As previously noted in the Company’s Current Report on Form 8-K filed with the SEC on October 16, 2023, the Company had received written notice from Nasdaq that the Company was not in compliance with Listing Rule 5450(a)(2), which requires the Company to have at least 400 shareholders for continued listing on the Nasdaq Global Market. Additionally, as previously disclosed in the Company’s Current Report on Form 8-K filed on January 29, 2024, the Company received a notice from Nasdaq that the Company was not in compliance with Nasdaq Listing Rule 5620(a), which requires that Nasdaq-listed companies hold an annual meeting of shareholders within twelve months of their fiscal year end because the Company did not hold an annual meeting of shareholders within twelve months of its fiscal year ended December 31, 2022.

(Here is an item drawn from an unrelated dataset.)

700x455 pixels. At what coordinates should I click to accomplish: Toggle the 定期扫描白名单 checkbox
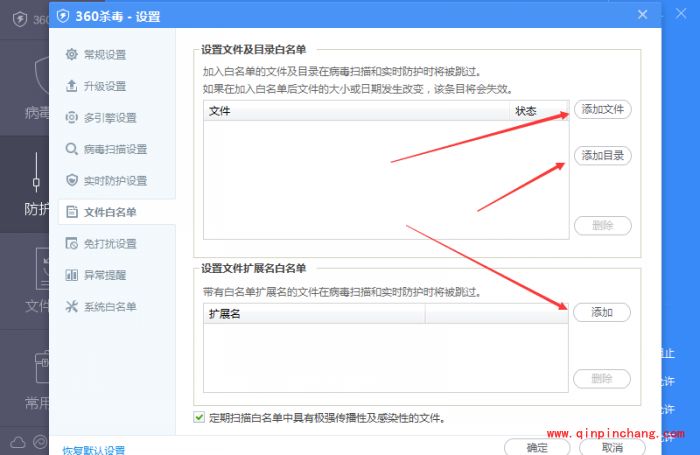coord(199,417)
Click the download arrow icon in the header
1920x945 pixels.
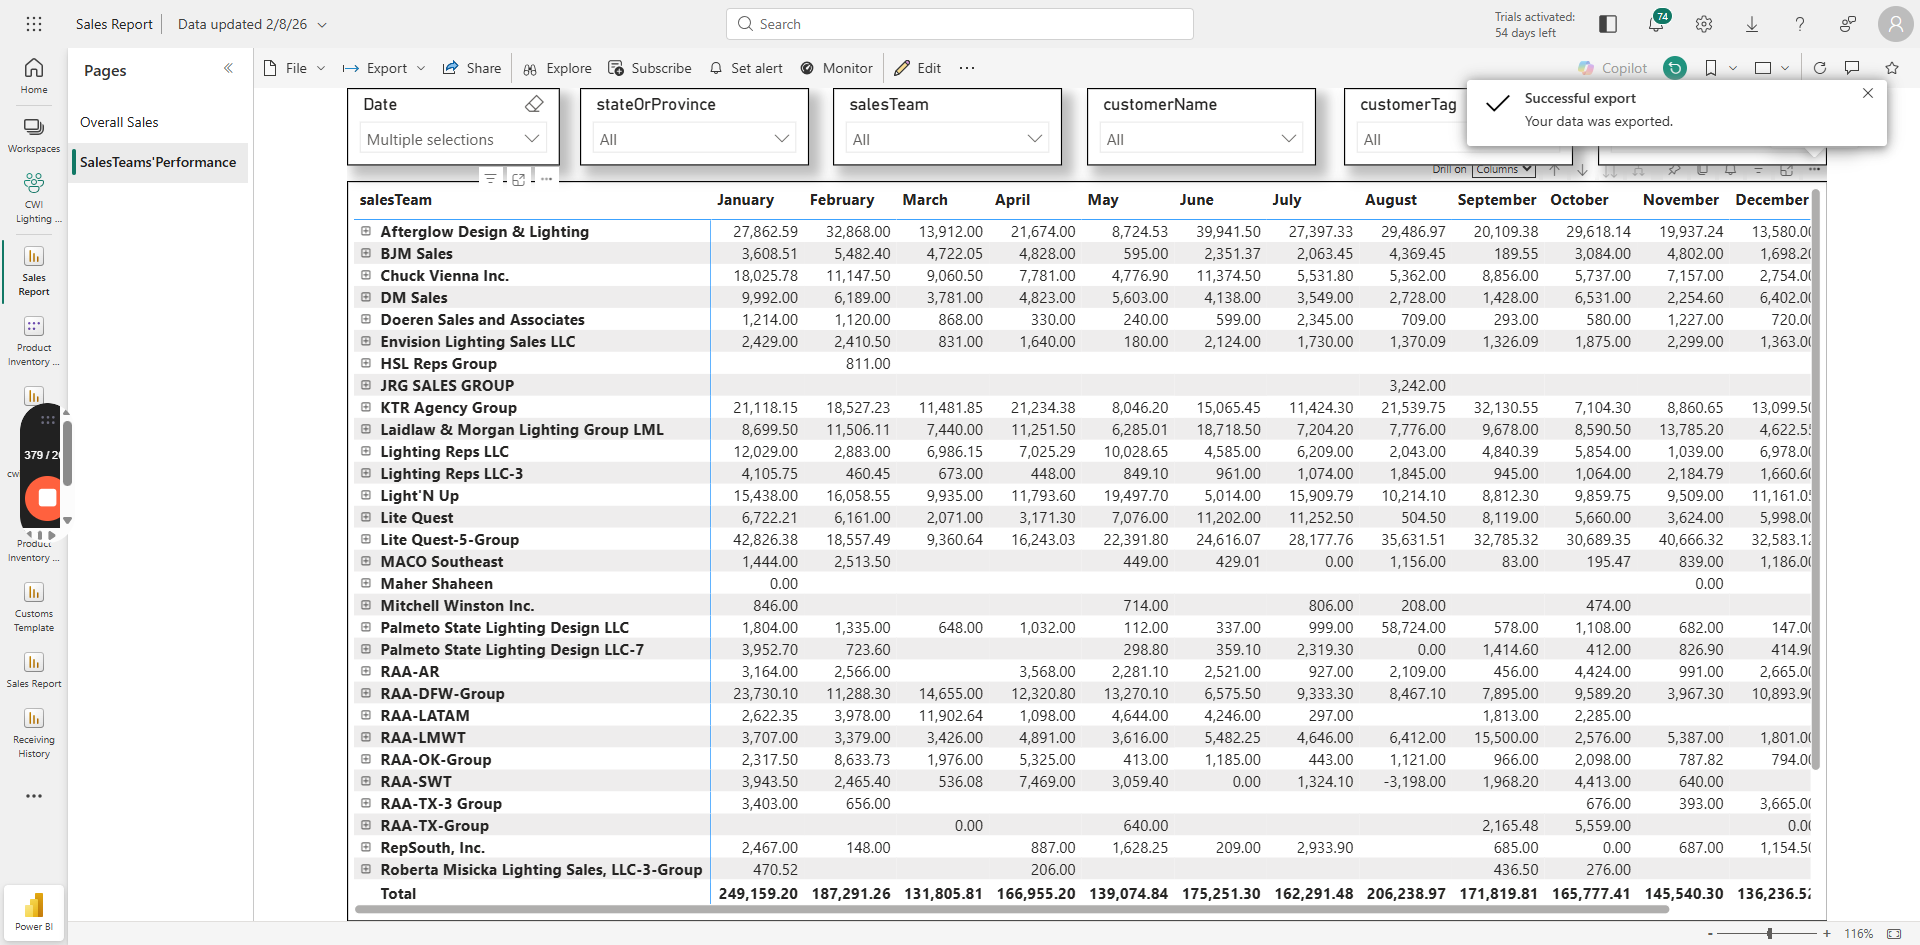1752,24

Following the delisting, the Company expects to have its Class A Ordinary Shares, Units, and Warrants quoted on a market operated by OTC Markets Group Inc. (the “OTC”) so that a trading market may continue to exist for such securities. There is no guarantee, however, that a broker will continue to make a market in the Company’s Class A Ordinary Shares, Units, and Warrants and that trading thereof will continue on an OTC market or otherwise.

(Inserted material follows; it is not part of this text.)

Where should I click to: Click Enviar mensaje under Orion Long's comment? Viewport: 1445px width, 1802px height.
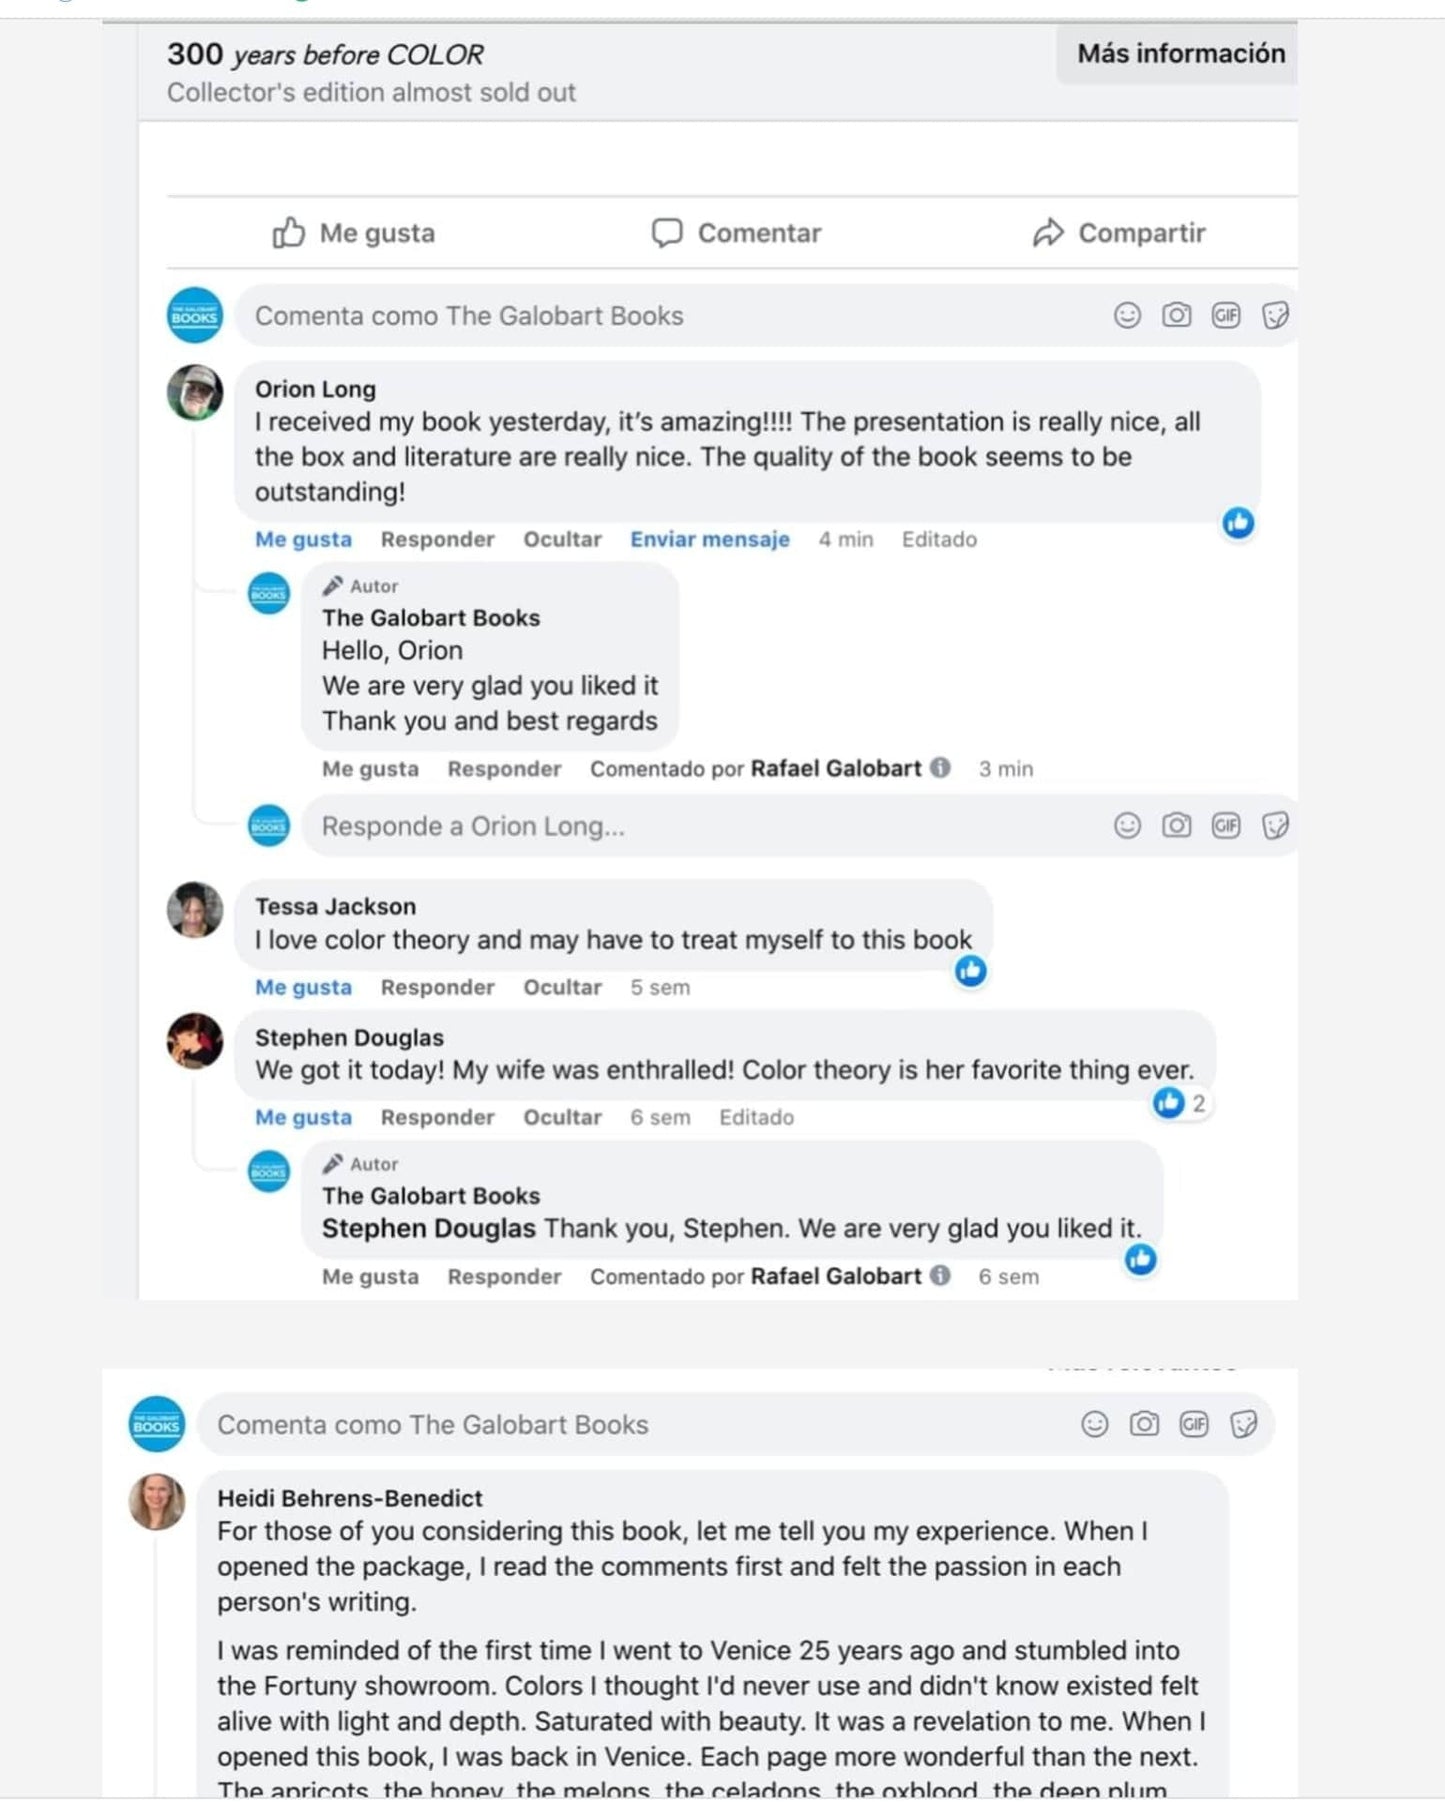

About Roth CH Acquisition Co.
Roth CH Acquisition Co. is a blank check company (formerly known as TKB Critical Technologies 1) incorporated as a Cayman Islands exempted company for the purpose of effecting a merger, share exchange, asset acquisition, share purchase, reorganization or similar business combination with one or more businesses, and is headquartered in Miami Beach, Florida.
For more information, the Company recommends that shareholders, investors and any other interested parties read the Company's public filings available at www.sec.gov.

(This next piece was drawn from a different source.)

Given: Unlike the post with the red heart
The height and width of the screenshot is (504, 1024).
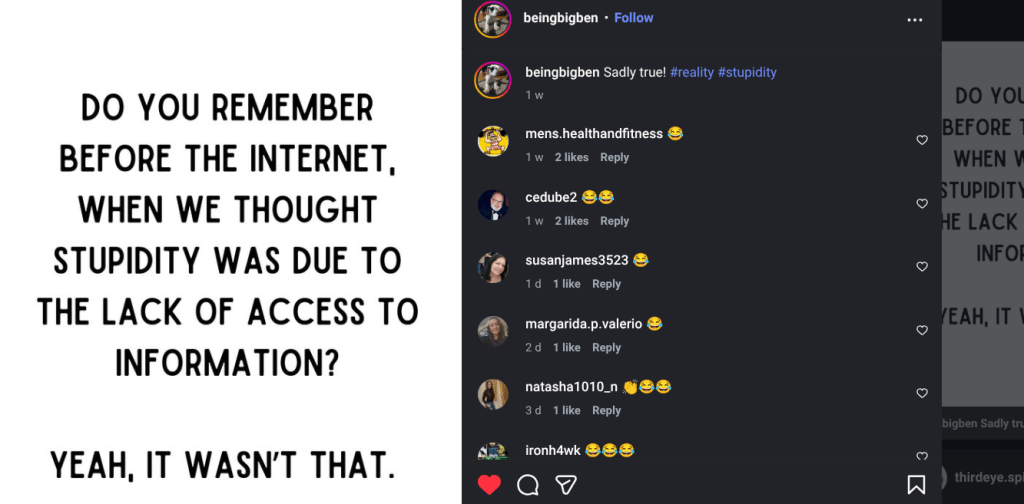Looking at the screenshot, I should (489, 485).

Forward-Looking Statements
This press release contains forward-looking statements, as that term is defined in the Private Litigation Reform Act of 1995, that involve significant risks and uncertainties. Forward-looking statements can be identified through the use of words such as “may," "might," "will," "intend," "should," "could," "can," "would," "continue," "expect," "believe," "anticipate," "estimate," "predict," "outlook," "potential," "plan," "seek," and similar expressions and variations or the negatives of these terms or other comparable terminology. Readers are cautioned not to place undue reliance on these forward-looking statements, which reflect the Company's current expectations and speak only as of the date of this release. Actual results may differ materially from the Company's current expectations depending upon a number of factors. These factors include, among others, the coronavirus (COVID-19) and the effects of the outbreak and actions taken in connection therewith, adverse changes in general economic and market conditions, competitive factors including but not limited to pricing pressures and new product introductions, uncertainty of customer acceptance of new product offerings and market changes, risks associated with managing the growth of the business, and those other risks and uncertainties that are described in the "Risk Factors" section of the Company's annual report filed on Form 10-K filed with the U.S. Securities and Exchange Commission. Except as required by law, the Company does not undertake any responsibility to revise or update any forward-looking statements.